**WORK ORDER:** Among the entries below, count the lines containing the string "using". Only the count is needed.
*** Opening of DATA LISTING ***
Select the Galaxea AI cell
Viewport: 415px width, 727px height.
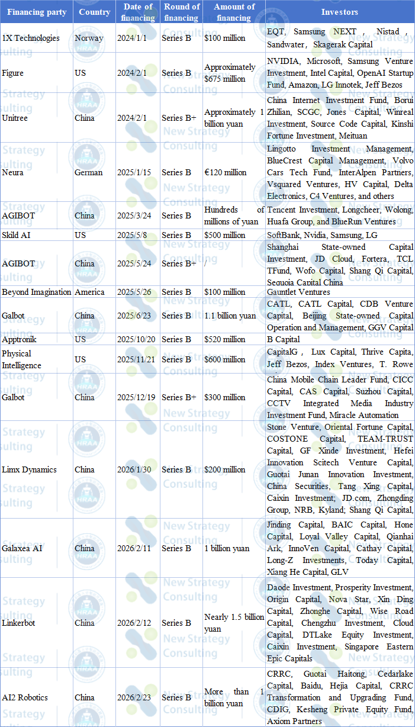click(22, 548)
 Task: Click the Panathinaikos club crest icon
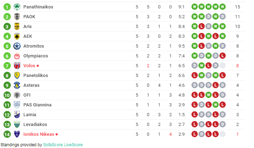(x=17, y=7)
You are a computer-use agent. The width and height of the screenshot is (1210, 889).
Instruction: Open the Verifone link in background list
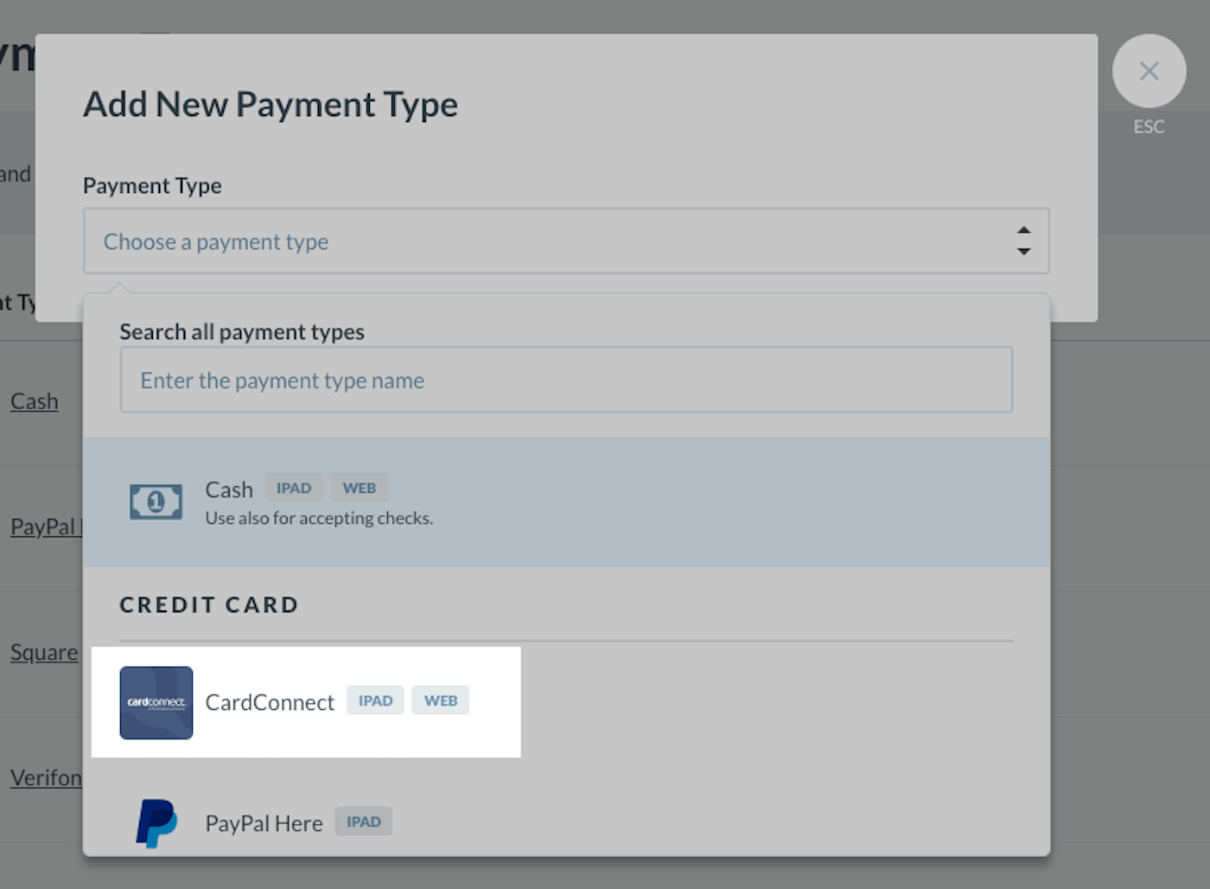point(45,777)
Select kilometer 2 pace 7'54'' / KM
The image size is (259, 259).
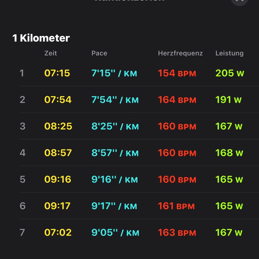click(115, 100)
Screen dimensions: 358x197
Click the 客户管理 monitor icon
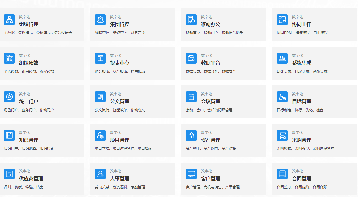(191, 174)
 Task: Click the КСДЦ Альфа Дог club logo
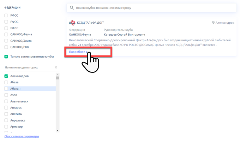(x=72, y=23)
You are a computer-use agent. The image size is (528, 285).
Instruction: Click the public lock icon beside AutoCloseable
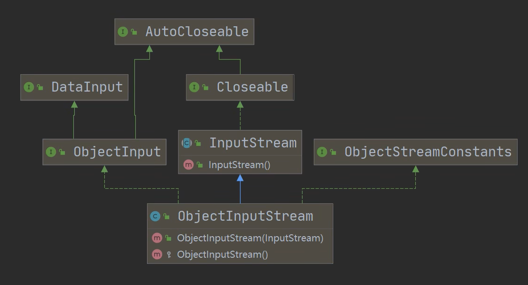[134, 32]
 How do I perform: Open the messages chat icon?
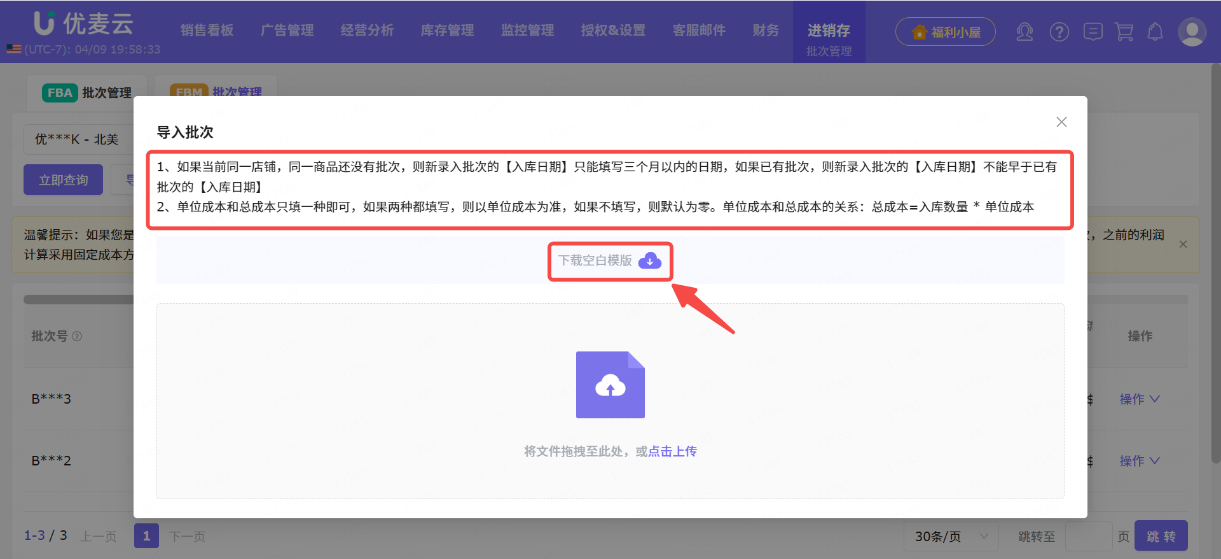(1093, 32)
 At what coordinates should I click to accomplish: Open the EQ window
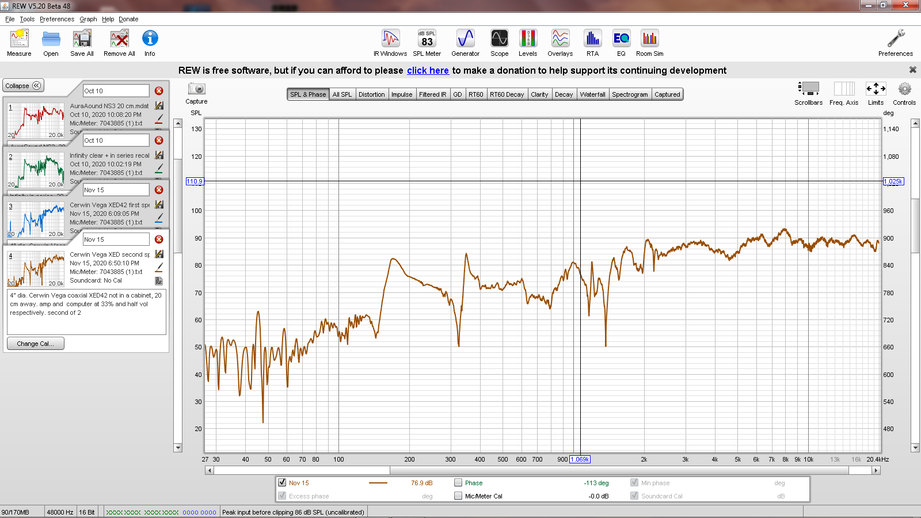pyautogui.click(x=621, y=39)
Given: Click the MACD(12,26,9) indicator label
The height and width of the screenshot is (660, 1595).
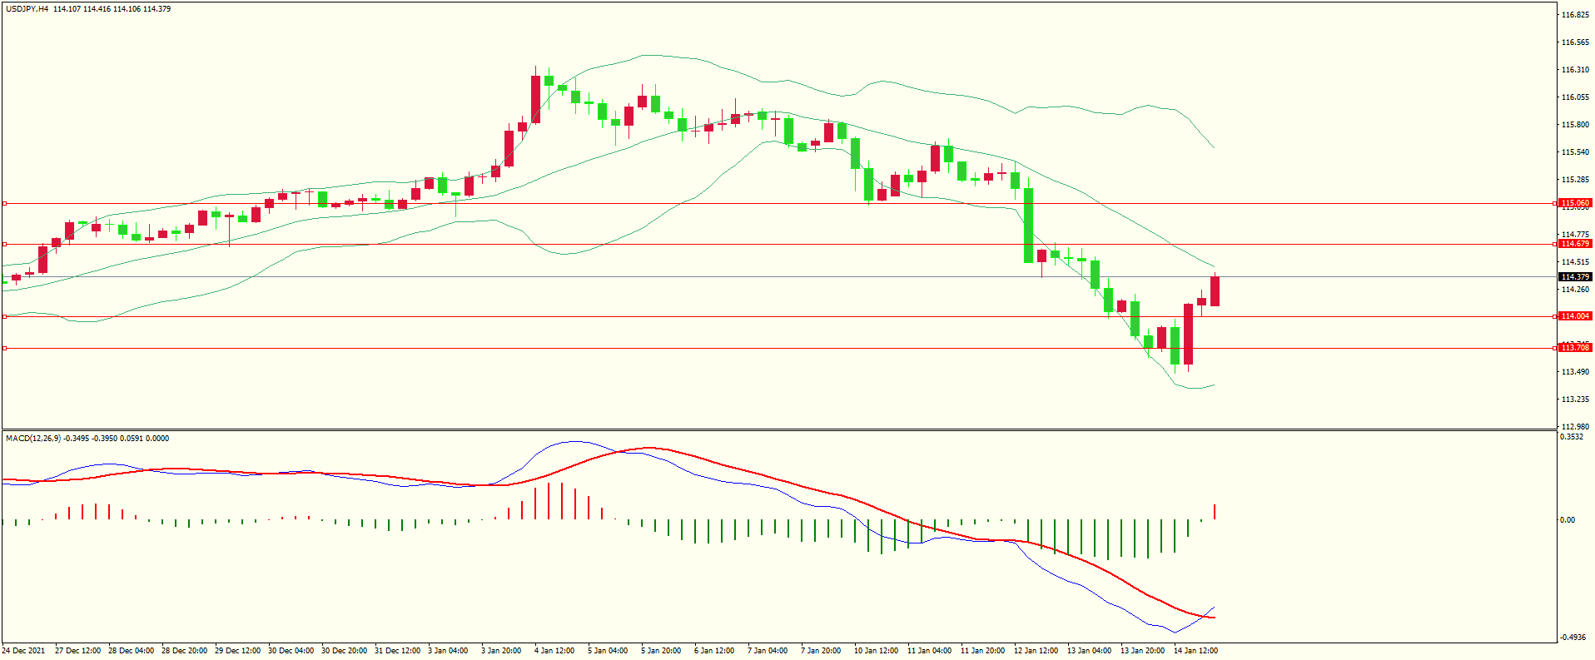Looking at the screenshot, I should pos(32,439).
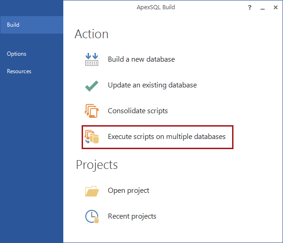
Task: Click the orange Consolidate scripts icon
Action: pos(92,111)
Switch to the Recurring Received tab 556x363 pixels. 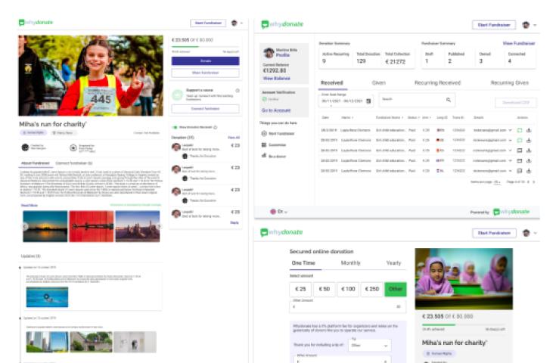(x=439, y=82)
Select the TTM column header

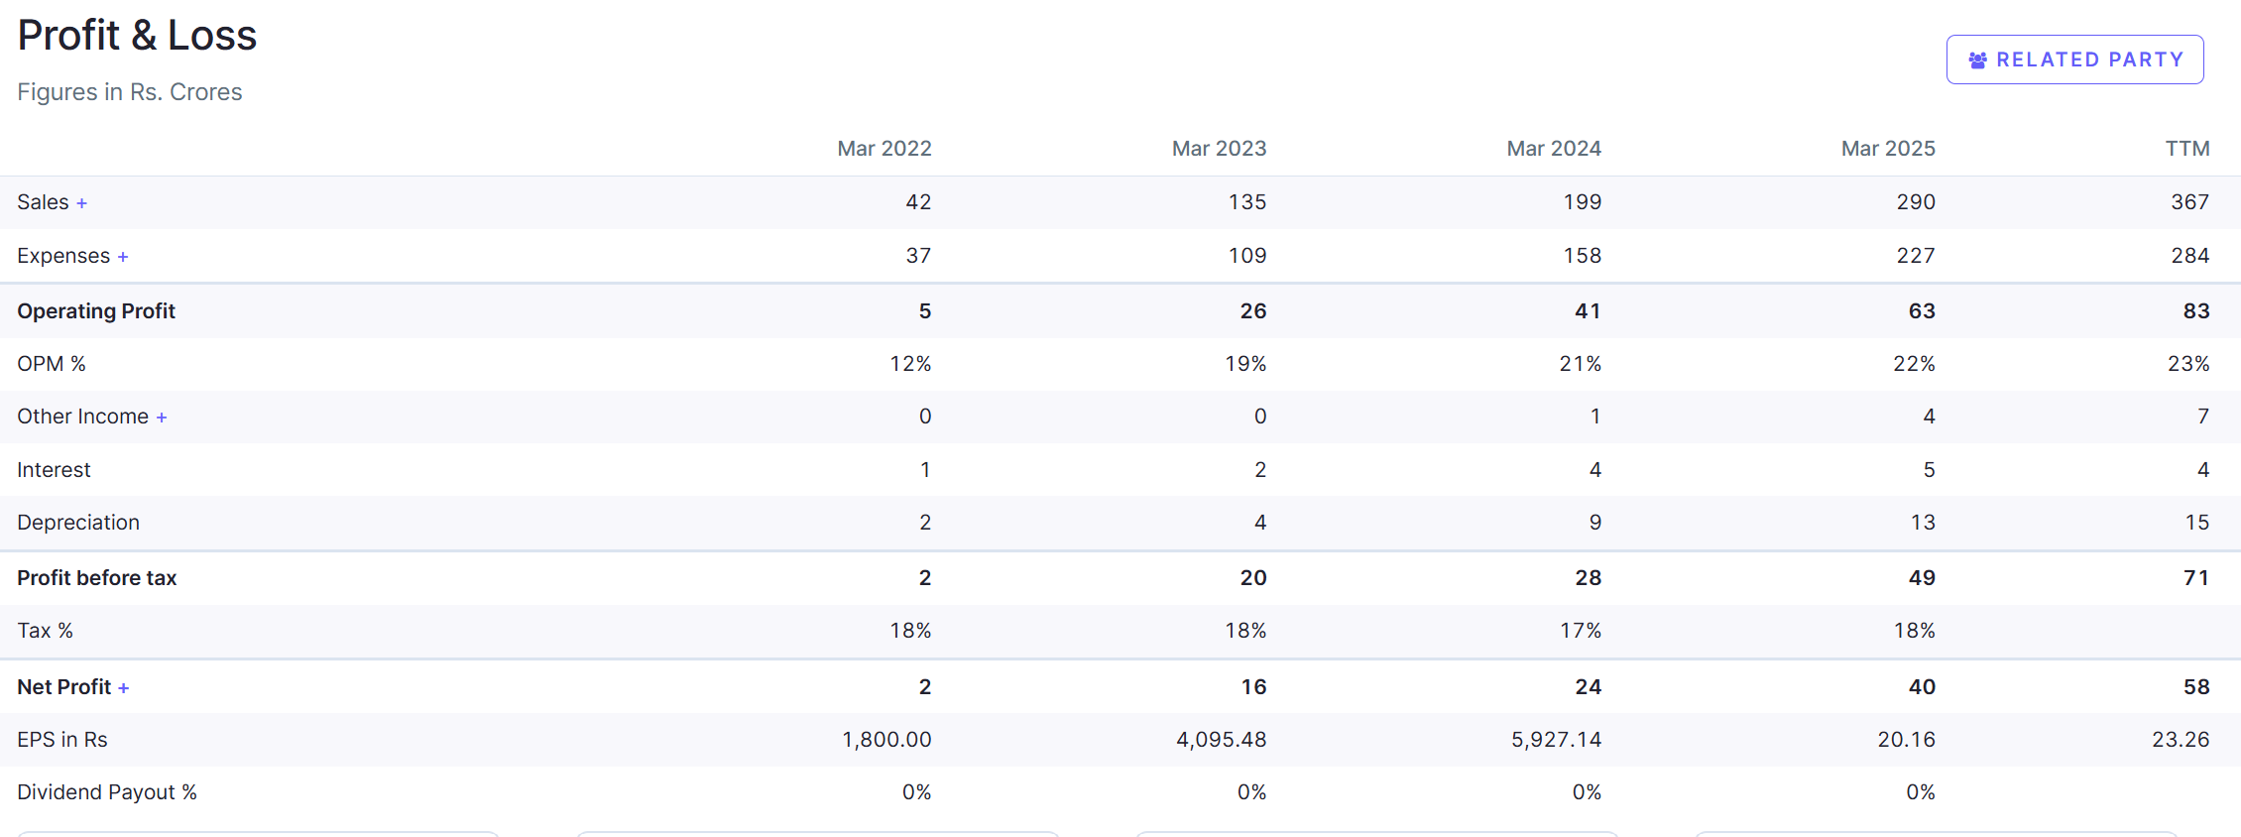coord(2186,149)
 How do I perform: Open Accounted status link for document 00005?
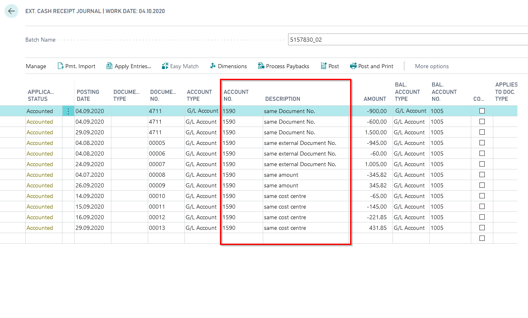coord(40,143)
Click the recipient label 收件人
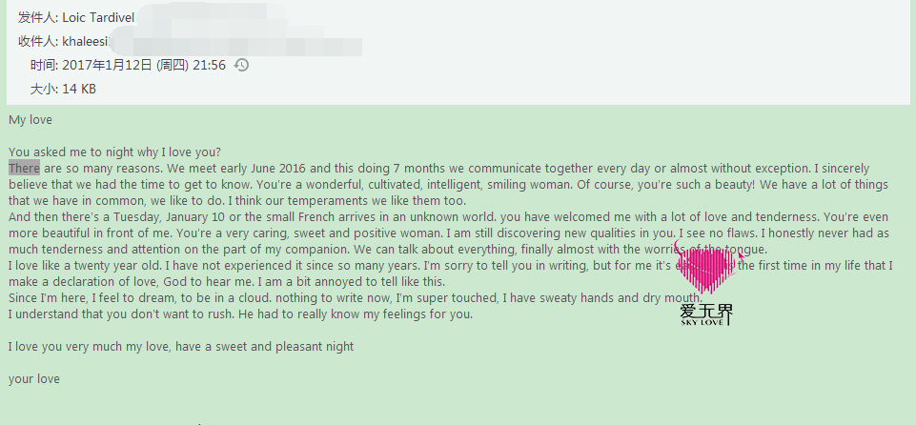Viewport: 916px width, 425px height. coord(37,41)
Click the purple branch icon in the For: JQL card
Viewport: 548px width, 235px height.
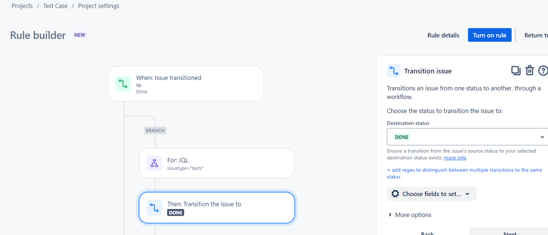point(154,163)
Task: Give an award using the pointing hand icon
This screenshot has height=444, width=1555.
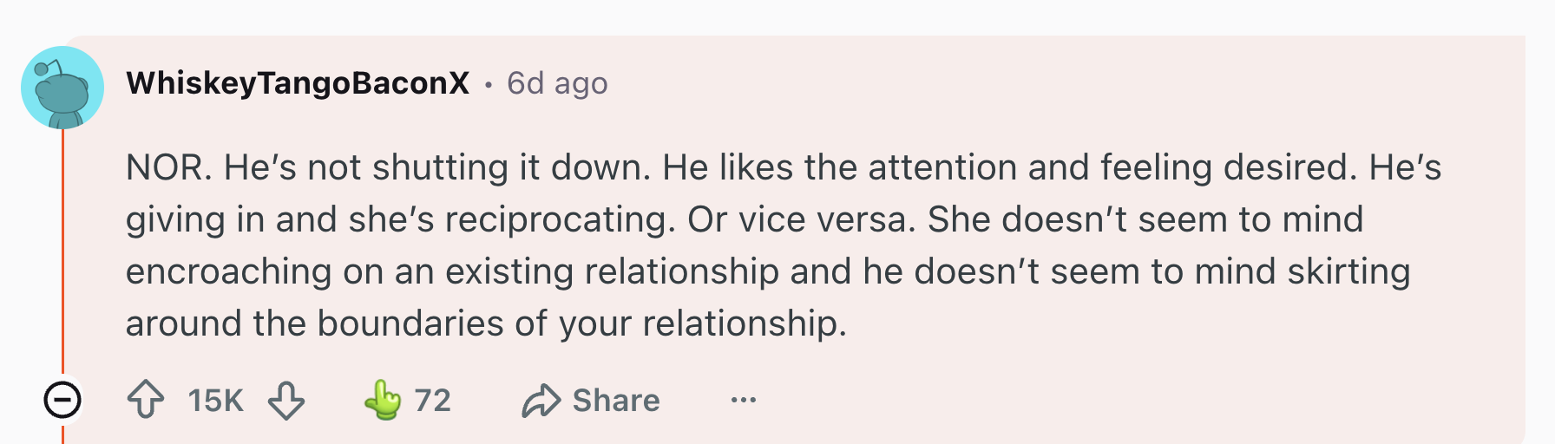Action: point(383,400)
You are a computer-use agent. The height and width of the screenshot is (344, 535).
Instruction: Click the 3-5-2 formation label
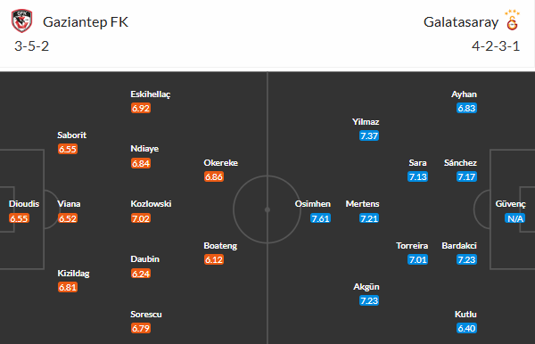coord(32,46)
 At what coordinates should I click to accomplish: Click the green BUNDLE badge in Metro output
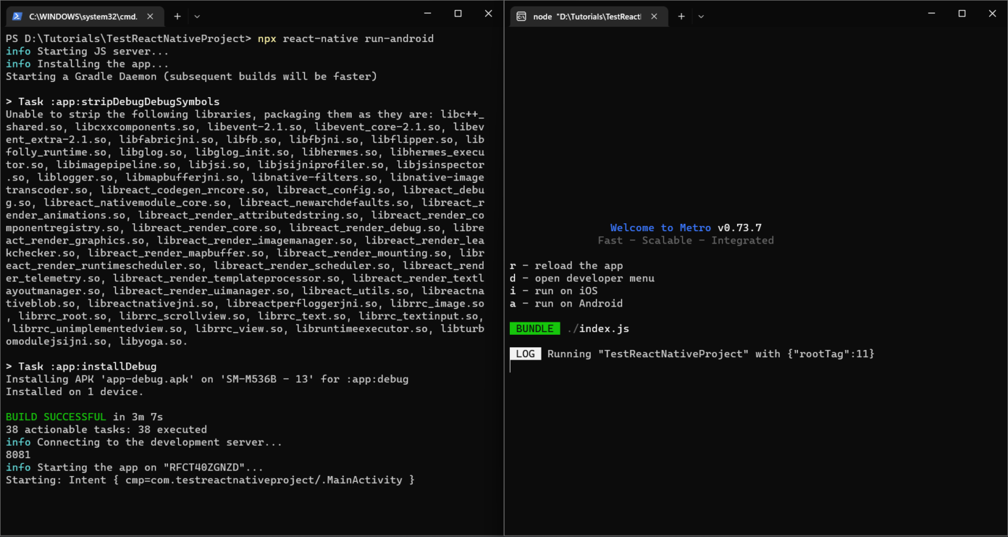pyautogui.click(x=534, y=329)
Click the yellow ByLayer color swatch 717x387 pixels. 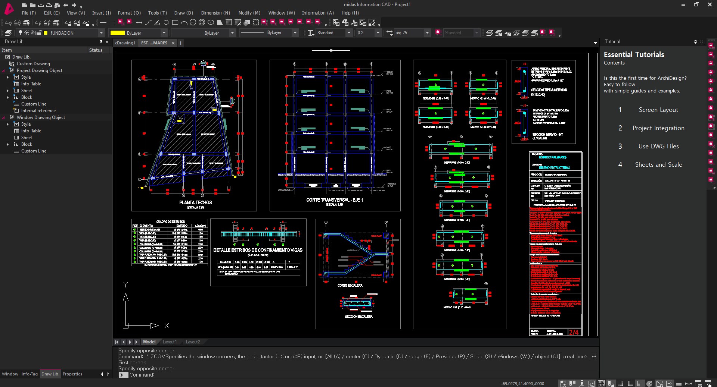coord(117,33)
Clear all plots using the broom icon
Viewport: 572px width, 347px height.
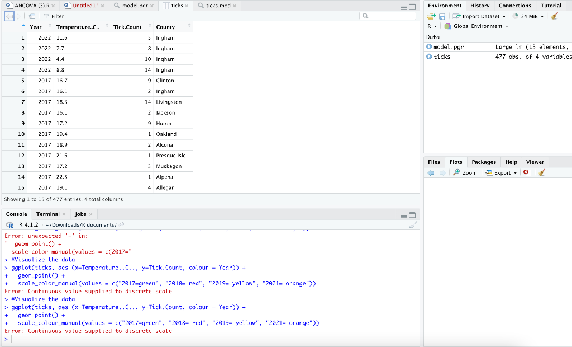[541, 172]
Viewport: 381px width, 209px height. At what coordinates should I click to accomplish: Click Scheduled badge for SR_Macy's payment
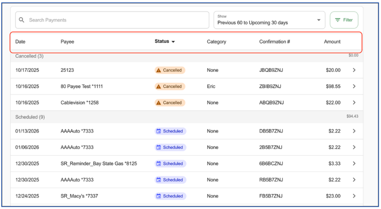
*** Close of DATA LISTING ***
**PROBLEM SOLUTION:** 2